====== THE INPUT

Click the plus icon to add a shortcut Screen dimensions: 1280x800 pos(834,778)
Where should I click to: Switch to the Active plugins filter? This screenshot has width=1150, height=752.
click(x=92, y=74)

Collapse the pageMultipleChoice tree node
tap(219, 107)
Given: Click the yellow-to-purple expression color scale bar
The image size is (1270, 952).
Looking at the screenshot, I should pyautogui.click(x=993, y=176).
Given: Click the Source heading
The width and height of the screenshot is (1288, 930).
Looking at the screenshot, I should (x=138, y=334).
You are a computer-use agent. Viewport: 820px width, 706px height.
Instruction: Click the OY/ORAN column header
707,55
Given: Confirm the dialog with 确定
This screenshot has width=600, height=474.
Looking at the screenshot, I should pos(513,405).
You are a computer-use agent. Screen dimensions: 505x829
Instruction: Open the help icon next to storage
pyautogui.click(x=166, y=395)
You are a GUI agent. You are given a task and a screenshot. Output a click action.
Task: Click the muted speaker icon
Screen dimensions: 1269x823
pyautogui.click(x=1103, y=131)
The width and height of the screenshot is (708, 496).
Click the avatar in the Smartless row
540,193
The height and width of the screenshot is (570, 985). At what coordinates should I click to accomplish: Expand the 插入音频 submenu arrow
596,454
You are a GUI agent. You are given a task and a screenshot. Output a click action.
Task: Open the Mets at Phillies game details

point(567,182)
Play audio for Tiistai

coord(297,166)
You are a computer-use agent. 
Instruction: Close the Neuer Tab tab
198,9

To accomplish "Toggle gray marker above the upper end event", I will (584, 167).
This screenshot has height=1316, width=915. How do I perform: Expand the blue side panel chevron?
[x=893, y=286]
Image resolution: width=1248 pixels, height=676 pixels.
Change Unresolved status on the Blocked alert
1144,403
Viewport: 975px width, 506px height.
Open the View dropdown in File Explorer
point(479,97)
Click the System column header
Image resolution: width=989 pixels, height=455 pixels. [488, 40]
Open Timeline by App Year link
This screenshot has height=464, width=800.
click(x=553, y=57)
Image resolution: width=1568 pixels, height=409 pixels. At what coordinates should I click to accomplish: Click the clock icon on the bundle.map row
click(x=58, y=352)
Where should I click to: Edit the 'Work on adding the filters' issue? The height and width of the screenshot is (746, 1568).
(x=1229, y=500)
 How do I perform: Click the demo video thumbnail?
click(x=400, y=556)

============

WHAT IS NEEDED: Give back all of the material above, line for line and unchanged.

ANSWER:
Click the plus icon to add a shortcut Screen dimensions: 1280x800 pos(834,778)
Where should I click to: Switch to the Active plugins filter? This screenshot has width=1150, height=752.
click(x=92, y=74)

Collapse the pageMultipleChoice tree node
tap(219, 107)
Given: Click the yellow-to-purple expression color scale bar
The image size is (1270, 952).
Looking at the screenshot, I should pyautogui.click(x=993, y=176).
Given: Click the Source heading
The width and height of the screenshot is (1288, 930).
Looking at the screenshot, I should (x=138, y=334).
You are a computer-use agent. Viewport: 820px width, 706px height.
Instruction: Click the OY/ORAN column header
707,55
Given: Confirm the dialog with 确定
This screenshot has width=600, height=474.
Looking at the screenshot, I should pos(513,405).
You are a computer-use agent. Screen dimensions: 505x829
Instruction: Open the help icon next to storage
pyautogui.click(x=166, y=395)
You are a GUI agent. You are given a task and a screenshot. Output a click action.
Task: Click the muted speaker icon
Screen dimensions: 1269x823
pyautogui.click(x=1103, y=131)
The width and height of the screenshot is (708, 496).
Click the avatar in the Smartless row
540,193
The height and width of the screenshot is (570, 985). At what coordinates should I click to accomplish: Expand the 插入音频 submenu arrow
596,454
You are a GUI agent. You are given a task and a screenshot. Output a click action.
Task: Open the Mets at Phillies game details

point(567,182)
Play audio for Tiistai

coord(297,166)
You are a computer-use agent. 
Instruction: Close the Neuer Tab tab
198,9

To accomplish "Toggle gray marker above the upper end event", I will (584, 167).
This screenshot has height=1316, width=915. How do I perform: Expand the blue side panel chevron?
[x=893, y=286]
Image resolution: width=1248 pixels, height=676 pixels.
Change Unresolved status on the Blocked alert
1144,403
Viewport: 975px width, 506px height.
Open the View dropdown in File Explorer
point(479,97)
Click the System column header
Image resolution: width=989 pixels, height=455 pixels. [488, 40]
Open Timeline by App Year link
This screenshot has height=464, width=800.
click(x=553, y=57)
Image resolution: width=1568 pixels, height=409 pixels. At what coordinates should I click to accomplish: Click the clock icon on the bundle.map row
click(x=58, y=352)
Where should I click to: Edit the 'Work on adding the filters' issue? The height and width of the screenshot is (746, 1568).
(x=1229, y=500)
 How do I perform: Click the demo video thumbnail?
click(x=400, y=556)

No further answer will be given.